**EXERCISE MATERIAL:**
- Opening Delimiter -

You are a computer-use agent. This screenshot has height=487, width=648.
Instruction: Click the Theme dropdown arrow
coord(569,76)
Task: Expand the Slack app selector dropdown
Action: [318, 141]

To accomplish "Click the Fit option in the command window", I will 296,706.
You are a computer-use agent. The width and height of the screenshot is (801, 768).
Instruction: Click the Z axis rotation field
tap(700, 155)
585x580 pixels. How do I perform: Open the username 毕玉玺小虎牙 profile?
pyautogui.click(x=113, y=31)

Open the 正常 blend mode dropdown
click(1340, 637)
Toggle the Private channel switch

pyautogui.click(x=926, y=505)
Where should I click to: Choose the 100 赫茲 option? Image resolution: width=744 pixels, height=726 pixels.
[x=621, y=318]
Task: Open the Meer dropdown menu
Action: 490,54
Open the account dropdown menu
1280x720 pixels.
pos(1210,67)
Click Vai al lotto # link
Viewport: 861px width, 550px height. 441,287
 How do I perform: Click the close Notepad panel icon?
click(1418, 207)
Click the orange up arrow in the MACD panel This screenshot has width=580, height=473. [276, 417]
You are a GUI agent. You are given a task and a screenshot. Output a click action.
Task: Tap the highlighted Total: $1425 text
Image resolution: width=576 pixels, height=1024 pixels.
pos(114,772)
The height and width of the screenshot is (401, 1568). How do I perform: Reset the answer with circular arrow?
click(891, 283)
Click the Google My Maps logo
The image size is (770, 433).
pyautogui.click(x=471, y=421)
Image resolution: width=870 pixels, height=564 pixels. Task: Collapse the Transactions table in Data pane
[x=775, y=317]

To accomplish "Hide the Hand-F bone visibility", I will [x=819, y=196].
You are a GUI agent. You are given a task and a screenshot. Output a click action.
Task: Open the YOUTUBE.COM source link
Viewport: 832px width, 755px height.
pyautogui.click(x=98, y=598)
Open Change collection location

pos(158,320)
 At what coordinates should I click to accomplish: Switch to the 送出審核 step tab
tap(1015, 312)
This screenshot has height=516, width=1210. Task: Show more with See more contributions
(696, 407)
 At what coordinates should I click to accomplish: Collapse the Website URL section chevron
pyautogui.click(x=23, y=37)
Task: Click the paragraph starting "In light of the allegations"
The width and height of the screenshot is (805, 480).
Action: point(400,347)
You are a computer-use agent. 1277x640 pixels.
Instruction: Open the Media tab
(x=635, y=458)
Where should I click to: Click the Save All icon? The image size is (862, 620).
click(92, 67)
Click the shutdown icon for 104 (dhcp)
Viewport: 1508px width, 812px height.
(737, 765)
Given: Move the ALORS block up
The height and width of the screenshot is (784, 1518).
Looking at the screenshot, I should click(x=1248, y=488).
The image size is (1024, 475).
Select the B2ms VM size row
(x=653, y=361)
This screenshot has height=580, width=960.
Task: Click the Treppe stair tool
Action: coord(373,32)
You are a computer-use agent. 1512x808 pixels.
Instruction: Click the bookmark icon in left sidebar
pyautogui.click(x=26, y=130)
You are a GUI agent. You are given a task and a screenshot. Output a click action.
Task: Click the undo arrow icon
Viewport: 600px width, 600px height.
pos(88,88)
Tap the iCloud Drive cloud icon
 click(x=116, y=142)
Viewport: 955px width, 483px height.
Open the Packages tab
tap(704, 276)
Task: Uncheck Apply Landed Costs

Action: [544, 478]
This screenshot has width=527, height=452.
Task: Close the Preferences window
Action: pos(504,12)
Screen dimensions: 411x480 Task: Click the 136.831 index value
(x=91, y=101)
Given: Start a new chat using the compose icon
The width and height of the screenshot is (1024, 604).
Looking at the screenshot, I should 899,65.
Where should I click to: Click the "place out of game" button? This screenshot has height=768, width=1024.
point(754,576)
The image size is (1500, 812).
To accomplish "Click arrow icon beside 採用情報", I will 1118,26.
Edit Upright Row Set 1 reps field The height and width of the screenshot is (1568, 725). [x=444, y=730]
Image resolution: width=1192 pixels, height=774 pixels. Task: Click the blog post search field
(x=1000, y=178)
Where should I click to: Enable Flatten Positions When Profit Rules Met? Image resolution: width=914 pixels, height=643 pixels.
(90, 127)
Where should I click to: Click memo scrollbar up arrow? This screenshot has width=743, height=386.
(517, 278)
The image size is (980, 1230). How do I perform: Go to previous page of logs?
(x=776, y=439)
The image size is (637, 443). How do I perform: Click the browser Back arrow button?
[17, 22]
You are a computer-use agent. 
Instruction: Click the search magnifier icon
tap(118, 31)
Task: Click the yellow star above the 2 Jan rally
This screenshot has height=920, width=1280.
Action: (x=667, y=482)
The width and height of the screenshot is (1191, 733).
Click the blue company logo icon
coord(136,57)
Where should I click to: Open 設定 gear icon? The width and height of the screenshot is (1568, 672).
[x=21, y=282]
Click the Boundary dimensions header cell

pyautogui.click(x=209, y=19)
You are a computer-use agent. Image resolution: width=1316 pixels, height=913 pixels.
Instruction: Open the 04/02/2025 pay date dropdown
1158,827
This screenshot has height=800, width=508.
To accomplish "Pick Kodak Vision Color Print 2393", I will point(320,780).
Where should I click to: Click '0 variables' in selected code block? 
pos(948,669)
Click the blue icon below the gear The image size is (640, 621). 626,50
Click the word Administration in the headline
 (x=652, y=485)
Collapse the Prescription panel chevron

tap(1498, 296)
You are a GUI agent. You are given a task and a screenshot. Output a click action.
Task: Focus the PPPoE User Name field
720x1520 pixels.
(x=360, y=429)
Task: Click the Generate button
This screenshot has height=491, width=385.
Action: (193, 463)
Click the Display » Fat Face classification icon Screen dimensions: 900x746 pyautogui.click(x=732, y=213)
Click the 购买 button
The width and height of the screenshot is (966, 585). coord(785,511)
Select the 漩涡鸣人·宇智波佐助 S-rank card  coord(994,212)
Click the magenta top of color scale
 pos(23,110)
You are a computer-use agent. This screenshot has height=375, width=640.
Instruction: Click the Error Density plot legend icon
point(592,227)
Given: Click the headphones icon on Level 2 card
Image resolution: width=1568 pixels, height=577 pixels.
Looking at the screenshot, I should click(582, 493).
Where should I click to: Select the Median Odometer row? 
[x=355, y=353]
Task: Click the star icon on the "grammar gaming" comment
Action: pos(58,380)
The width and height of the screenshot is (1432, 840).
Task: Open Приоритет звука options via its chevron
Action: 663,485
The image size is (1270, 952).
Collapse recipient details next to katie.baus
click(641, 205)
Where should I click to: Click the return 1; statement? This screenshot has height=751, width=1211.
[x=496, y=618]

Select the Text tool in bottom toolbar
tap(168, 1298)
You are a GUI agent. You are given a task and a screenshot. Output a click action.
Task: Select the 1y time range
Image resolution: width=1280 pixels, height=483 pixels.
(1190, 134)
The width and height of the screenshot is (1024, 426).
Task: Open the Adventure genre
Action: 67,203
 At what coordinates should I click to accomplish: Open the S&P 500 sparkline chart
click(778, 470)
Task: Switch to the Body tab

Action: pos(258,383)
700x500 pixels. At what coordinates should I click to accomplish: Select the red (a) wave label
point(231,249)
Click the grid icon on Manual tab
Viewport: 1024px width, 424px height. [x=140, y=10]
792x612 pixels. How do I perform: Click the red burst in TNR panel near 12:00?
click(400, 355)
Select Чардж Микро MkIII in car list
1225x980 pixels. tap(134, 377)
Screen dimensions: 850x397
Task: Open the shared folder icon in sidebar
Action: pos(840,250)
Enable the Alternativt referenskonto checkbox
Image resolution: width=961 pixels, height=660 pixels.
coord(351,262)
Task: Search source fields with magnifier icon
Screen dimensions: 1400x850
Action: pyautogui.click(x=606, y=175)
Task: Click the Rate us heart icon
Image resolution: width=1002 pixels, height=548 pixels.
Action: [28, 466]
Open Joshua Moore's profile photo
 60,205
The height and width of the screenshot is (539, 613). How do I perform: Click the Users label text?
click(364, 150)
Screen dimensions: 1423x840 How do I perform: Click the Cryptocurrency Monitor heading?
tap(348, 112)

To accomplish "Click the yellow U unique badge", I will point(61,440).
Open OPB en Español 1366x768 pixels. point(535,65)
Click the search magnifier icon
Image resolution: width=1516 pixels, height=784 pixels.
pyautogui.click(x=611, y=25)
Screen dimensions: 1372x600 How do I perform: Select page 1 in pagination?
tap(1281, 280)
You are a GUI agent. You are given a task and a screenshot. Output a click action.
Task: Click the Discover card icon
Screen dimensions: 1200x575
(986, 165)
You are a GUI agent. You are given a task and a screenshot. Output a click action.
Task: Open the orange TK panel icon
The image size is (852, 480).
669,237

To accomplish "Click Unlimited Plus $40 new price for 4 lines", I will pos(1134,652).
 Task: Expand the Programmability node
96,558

- Closing Delimiter -

**WHAT YOU WILL DO:**
Tally every line in these entries where the string "orange" occurs. The tally alone is the answer.

**ANSWER TO THE EXERCISE:**
2